DB Size

  • Hi everyone

    I am doing some test development in SS19 and the file size looks way too big given the size of the test data.  The test data I uploaded is at most a few hundred MB.  Yet, when I checked the file usage it is showing GB which can't be right.  I know Access has this annoying feature where the size of the DB doesn't get reduced if data is deleted.  I had to manually compress/clean the Access DB to get the file size down to a normal value.  I am still fairly new to SS.  Does anyone know why my SS DB is so large?  Please let me know what info you need from to help you help me.

    Total Space Reserved 25.70 GB

    Data Files Space Reserved 11,080.00 MB

    Transaction Log Space Reserved 15,240.00 MB

    Thank you

  • It sounds to me like the database was defined that large to begin with.  And, no... SQL Server doesn't reduce the file size when data is deleted, either.

    --Jeff Moden


    RBAR is pronounced "ree-bar" and is a "Modenism" for Row-By-Agonizing-Row.
    First step towards the paradigm shift of writing Set Based code:
    ________Stop thinking about what you want to do to a ROW... think, instead, of what you want to do to a COLUMN.

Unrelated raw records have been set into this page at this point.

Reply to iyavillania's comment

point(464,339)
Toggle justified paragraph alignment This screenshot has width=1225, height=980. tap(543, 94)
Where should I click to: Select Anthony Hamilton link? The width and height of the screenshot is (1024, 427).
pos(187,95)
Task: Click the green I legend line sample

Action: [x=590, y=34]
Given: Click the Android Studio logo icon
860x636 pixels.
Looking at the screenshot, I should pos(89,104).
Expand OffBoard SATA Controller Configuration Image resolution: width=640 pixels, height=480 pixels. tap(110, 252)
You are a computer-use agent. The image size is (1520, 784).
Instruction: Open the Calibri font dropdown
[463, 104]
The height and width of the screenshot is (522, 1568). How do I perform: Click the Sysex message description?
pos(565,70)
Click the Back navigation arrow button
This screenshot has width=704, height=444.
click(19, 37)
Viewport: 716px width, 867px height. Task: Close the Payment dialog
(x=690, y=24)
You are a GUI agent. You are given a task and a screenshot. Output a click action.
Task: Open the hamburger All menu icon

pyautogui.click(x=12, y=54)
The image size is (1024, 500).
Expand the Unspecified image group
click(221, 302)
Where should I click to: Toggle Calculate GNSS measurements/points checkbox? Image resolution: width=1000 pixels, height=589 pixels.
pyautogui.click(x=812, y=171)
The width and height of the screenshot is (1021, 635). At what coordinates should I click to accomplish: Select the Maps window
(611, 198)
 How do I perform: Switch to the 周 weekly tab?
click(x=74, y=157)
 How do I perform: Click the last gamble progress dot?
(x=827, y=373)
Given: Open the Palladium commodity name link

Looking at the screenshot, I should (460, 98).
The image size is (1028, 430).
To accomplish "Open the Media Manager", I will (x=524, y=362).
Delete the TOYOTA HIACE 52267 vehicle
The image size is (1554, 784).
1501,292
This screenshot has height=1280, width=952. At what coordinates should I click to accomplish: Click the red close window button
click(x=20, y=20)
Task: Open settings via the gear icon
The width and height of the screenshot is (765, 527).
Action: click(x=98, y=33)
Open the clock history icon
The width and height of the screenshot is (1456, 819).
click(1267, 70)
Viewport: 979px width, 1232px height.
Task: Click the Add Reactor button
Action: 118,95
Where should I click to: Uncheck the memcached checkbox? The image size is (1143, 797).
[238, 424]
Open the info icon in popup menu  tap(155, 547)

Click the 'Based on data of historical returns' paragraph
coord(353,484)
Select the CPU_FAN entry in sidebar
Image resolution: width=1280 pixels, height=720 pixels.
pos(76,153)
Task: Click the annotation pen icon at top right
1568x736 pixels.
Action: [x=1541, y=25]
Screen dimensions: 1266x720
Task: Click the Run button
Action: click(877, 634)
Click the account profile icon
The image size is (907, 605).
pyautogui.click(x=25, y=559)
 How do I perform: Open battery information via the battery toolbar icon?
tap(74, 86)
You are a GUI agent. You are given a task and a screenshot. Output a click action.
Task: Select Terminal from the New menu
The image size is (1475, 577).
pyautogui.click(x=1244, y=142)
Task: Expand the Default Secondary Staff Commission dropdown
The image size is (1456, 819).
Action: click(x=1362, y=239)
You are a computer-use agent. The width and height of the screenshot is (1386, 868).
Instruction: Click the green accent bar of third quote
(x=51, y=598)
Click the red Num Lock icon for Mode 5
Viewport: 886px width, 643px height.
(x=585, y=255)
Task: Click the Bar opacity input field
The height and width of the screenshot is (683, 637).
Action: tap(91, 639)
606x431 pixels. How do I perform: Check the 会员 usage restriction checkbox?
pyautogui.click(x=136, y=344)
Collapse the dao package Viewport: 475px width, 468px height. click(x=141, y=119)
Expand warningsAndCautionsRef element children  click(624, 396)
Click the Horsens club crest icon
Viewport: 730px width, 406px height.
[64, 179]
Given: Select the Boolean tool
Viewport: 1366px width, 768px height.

    Change is inevitable... Change for the better is not.


    Helpful Links:
    How to post code problems
    How to Post Performance Problems
    Create a Tally Function (fnTally)

  • Can I change it?  I would like it to grow as the data gets larger...not start off so big and then the data size doesn't justify the db size.

  • It also looks like you are not performing regular frequent transaction log backups.  In SQL Server - when the database is not in simple recovery model, you must take frequent transaction log backups or the transaction log will just continue growing.

    Once you have those setup and running - then you can perform a one-time shrink of both the data file and the log file.  Before you do that - right-click on the database in Object Explorer, select Reports and then select the Disk Usage report.  See how much space is actually being used in both the data file and the log file.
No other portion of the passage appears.